The margin between what is a human right as an inalienable possession, and how it is seen in political terms is razor fine. In some cases, the distinctions are near impossible to make. To understand the crime of genocide is to also understand the political machinations that limited its purview. No political or cultural groups, for instance, were permitted coverage by the definition in the UN Convention responsible for criminalising it.

The same goes for the policing bodies who might use human rights in calculating fashion, less to advance an agenda of the human kind than that of the political. This can take the form of scolding, and the United States, by way of illustration, has received beratings over the years in various fields. (Think an onerous, vicious prison system, the stubborn continuation of the death penalty, and levels of striking impoverishment for an advanced industrial society).

The other tactic common in the human rights game is gaining membership to organisations vested with the task of overseeing the protection of such rights. Membership can effectively defang and in some cases denude criticism of certain states. Allies club together to keep a united front. It was precisely this point that beset the UN Commission on Human Rights, long accused of being compromised for perceived politicisation.

The successor to the UN Commission on Human Rights, the UN Human Rights Council, has come in for a similar pasting. The righteous Nikki Haley, the US ambassador to the United Nations, had made it something of a personal project to reform the body. It was a body that had been opposed by the United States. But reform and tinkering are oft confused, suggesting a neutralisation of various political platforms deemed against Washington’s interests. Is it the issue of rights at stake, or simple pride and backing allies?
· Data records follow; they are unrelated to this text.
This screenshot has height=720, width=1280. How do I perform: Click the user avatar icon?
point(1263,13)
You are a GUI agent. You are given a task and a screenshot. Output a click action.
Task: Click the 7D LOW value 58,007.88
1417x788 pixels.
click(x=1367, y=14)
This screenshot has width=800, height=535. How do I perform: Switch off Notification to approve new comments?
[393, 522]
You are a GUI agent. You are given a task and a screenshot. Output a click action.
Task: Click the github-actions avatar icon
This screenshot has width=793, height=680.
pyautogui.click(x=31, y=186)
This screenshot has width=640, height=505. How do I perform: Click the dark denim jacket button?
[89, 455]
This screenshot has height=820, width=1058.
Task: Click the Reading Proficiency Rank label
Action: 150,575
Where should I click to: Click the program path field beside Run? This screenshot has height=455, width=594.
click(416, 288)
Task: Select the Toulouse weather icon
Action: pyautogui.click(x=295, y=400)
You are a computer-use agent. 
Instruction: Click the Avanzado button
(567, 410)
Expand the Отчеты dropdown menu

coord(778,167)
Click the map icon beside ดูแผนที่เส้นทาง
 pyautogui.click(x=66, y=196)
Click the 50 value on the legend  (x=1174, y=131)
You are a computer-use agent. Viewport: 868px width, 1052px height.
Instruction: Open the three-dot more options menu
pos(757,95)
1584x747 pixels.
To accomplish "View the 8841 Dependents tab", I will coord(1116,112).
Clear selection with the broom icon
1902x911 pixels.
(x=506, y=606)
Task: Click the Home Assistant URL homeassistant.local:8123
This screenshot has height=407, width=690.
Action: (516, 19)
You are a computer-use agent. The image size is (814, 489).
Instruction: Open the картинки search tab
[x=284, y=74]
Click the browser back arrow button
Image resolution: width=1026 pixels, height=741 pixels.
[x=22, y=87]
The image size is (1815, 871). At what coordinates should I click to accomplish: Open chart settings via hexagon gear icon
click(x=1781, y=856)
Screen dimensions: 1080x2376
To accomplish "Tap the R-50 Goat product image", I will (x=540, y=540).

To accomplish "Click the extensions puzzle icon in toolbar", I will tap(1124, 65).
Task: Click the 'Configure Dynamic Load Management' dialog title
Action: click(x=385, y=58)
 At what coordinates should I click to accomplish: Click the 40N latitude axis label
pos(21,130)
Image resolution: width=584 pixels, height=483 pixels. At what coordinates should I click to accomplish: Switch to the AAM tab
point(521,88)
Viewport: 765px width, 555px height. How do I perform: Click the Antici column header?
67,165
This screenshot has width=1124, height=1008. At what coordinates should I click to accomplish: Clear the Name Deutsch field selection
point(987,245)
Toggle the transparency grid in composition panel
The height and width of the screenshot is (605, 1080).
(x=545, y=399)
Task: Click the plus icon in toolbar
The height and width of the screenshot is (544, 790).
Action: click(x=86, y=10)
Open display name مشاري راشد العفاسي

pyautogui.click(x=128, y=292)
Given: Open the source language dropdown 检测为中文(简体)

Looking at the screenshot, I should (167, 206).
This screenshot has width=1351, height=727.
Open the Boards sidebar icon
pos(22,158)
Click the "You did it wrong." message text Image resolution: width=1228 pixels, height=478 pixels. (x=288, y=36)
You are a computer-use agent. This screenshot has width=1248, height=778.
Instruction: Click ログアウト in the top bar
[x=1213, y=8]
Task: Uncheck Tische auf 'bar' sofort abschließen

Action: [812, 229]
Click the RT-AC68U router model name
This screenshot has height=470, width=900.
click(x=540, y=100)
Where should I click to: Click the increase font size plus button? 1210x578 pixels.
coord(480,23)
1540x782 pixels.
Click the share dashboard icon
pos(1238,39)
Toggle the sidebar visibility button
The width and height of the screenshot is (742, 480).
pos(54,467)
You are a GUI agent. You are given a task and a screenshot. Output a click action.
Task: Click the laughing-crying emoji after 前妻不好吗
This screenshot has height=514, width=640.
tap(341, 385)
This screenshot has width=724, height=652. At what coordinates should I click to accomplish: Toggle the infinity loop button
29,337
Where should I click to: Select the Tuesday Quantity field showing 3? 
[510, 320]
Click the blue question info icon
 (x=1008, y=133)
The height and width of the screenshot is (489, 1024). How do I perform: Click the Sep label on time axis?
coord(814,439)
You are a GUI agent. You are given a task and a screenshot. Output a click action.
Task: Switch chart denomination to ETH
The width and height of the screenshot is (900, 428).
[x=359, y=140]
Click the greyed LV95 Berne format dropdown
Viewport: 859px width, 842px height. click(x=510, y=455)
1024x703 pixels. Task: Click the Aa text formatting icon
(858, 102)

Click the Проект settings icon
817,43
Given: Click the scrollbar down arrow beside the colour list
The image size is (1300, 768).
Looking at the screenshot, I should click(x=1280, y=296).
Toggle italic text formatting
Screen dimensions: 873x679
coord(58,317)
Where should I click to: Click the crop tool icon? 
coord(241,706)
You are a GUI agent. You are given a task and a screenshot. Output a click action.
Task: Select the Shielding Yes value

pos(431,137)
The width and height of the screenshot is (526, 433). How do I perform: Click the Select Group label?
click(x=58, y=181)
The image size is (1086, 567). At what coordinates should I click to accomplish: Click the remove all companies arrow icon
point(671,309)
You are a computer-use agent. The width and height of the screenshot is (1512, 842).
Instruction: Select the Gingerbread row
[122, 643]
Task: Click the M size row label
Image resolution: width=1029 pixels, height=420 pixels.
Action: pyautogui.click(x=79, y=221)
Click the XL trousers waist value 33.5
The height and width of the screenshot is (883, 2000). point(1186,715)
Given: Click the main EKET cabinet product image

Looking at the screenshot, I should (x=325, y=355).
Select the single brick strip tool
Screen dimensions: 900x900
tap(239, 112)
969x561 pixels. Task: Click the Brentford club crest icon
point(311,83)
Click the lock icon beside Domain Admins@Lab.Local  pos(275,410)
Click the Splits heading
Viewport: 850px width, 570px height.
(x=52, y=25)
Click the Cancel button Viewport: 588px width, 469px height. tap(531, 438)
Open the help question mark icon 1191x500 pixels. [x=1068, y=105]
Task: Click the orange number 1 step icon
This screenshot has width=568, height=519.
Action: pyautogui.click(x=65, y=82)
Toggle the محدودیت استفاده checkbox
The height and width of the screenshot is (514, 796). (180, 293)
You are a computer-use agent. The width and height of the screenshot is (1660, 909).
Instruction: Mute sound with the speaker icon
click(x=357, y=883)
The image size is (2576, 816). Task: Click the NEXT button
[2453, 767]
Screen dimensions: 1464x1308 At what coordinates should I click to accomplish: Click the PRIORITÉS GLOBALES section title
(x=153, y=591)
For one, the barb in Haley’s protestation was the HRC’s “chronic bias against Israel”, and concerns on the part of Zeid Ra’ad al-Hussein, a UN human rights chief unimpressed by the Trump administration’s policy of separating migrant children from their parents.

Accordingly, Haley announced that the United States would be withdrawing from “an organisation that is not worthy of its name”, peopled, as it were, by representatives from such states as China, Cuba, Venezuela and the Democratic Republic of Congo. “We take this step,” explained Haley, “because our commitment does not allow us to remain a part of a hypocritical and self-serving organisation that makes a mockery of human rights.”

The Congolese component deserved special mention, the state having become a member of the HRC even as mass graves were being uncovered at the behest of that very body. Government security forces, according to Human Rights Watch, were said to be behind abuses in the southern Kasai region since August 2016 that had left some 5,000 people dead, including 90 mass graves. A campaign against the DRC’s election to the Council, waged within various political corridors by Congolese activists, failed to inspire UN members to sufficiently change their mind in the vote. A sufficient majority was attained.

The move to withdraw the US received purring praise from Israel’s Prime Minister, Benjamin Netanyahu, still glowing with satisfaction at Washington’s decision to relocate the US embassy to Jerusalem. For the Israeli leader, the Council had been nothing but “a biased, hostile, anti-Israel organisation that has betrayed its mission of protecting human rights.” It had avoided dealing with the big violators and abusers-in-chief, those responsible for systematically violating human rights, and had developed, according to Netanyahu, an Israel fixation, ignoring its fine pedigree as being “the one genuine democracy in the Middle East”. The slant here is clear enough: democracies so deemed do not violate human rights, and, when picked up for doing so, can ignore the overly zealous critics compromised by supposed hypocrisy.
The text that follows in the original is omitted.